DESCRIPTION OF THE TASK – Restate word for word the line with "Switch to the 通知 sub-tab" and all lines after it; please stop only at the end of the listing below.

MATERIAL PROVIDED –
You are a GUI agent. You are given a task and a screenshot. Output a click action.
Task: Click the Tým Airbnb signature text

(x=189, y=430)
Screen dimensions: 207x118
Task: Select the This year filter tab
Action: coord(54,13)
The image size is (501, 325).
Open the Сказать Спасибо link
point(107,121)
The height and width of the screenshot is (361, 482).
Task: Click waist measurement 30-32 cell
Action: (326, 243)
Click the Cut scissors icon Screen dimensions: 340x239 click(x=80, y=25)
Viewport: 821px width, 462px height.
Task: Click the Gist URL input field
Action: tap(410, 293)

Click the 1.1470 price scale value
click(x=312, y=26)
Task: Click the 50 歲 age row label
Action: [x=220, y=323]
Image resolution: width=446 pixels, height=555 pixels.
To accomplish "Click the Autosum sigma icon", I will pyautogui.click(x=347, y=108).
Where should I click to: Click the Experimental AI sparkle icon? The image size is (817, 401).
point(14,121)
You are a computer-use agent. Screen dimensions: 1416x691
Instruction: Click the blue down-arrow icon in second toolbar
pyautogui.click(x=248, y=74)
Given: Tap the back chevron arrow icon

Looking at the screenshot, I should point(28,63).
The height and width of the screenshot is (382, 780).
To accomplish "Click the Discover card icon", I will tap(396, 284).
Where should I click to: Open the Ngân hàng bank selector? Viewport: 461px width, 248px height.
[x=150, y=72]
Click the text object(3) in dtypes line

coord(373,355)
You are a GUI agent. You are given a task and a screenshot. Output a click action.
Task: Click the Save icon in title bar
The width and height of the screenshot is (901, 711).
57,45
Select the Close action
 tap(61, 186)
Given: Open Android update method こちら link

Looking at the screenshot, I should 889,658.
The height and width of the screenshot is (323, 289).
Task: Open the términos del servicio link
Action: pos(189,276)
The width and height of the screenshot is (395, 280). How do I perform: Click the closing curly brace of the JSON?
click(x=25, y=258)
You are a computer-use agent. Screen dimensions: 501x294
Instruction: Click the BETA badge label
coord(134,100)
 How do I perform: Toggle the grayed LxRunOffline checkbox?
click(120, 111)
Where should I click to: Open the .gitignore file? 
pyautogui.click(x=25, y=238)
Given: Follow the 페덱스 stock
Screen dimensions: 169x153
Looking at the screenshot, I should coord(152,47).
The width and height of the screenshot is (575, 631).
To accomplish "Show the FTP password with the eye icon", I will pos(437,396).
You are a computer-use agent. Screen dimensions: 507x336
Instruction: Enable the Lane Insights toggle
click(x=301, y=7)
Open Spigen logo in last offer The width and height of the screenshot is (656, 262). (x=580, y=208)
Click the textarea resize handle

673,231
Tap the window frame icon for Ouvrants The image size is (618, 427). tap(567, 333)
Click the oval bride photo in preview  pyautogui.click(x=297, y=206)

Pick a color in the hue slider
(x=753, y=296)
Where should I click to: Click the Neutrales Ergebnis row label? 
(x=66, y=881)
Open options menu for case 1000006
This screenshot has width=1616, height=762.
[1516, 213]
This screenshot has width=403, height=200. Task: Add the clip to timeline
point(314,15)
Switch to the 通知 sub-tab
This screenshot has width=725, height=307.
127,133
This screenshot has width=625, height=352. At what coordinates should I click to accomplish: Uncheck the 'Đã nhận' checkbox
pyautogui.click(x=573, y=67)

TASK SOLUTION –
Switch to the 通知 sub-tab
This screenshot has width=725, height=307.
127,133
This screenshot has width=625, height=352. At what coordinates should I click to accomplish: Uncheck the 'Đã nhận' checkbox
pyautogui.click(x=573, y=67)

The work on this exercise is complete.